The open-source and Linux community have historically not been kind to AMD and rival Nvidia, particularly criticizing slow progress by the companies to bring graphics cards drivers to Linux. Linus Torvalds famously showed the middle finger to Nvidia in 2012, saying it was the “single worst company we’ve ever dealt with.”

Huddy said that Mantle is an open-source API. But the Mantle tools have largely been shared with game makers, and the company has not said when they will be opened up to the wider development community.

Most games today are being written for Windows using DirectX 11, and the games are then ported to OpenGL for Linux and other operating systems. The port from DirectX 11 to OpenGL takes about four-to-six weeks, and it’ll take about that long to port games to Mantle, Huddy said.

Mantle improves the gaming experience by allowing the graphics computing units to execute tasks quicker. The primary advantage for now is preventing the CPU from becoming a bottleneck by queueing up execution of tasks within the graphics processor. AMD continually adds hardware features to its graphics cards for better video effects, and Mantle will consistently provide game developers with tools to take advantage of those features, Huddy said.

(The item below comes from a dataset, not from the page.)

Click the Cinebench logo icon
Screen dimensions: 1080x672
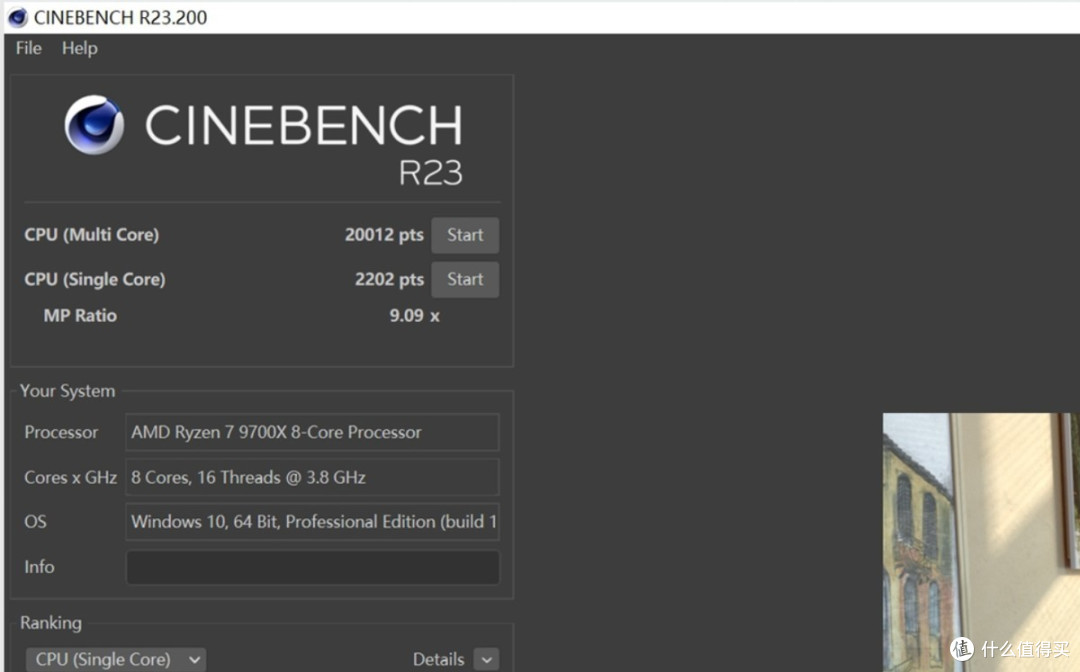(93, 124)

“Expect more. This is only the first iteration” of Mantle, Huddy said.

Mantle only works with AMD’s graphics processors. However, both AMD and Nvidia support DirectX, which is expected to remain the dominant set of tools to write games. Microsoft has already announced DirectX 12, and games based on the APIs are due by the end of next year.

Huddy claims Mantle has advantages over DirectX, including the ability to expose new hardware features faster with consistent updates. But DirectX has one big advantage: it will also improve gaming on smartphones running the Windows Phone OS. AMD does not sell chips for smartphones, and that handicaps the company’s ability to bring Mantle to handsets.

“We’re not targeting smartphones at the moment,” Huddy said. “It’s not the primary focus of AMD.”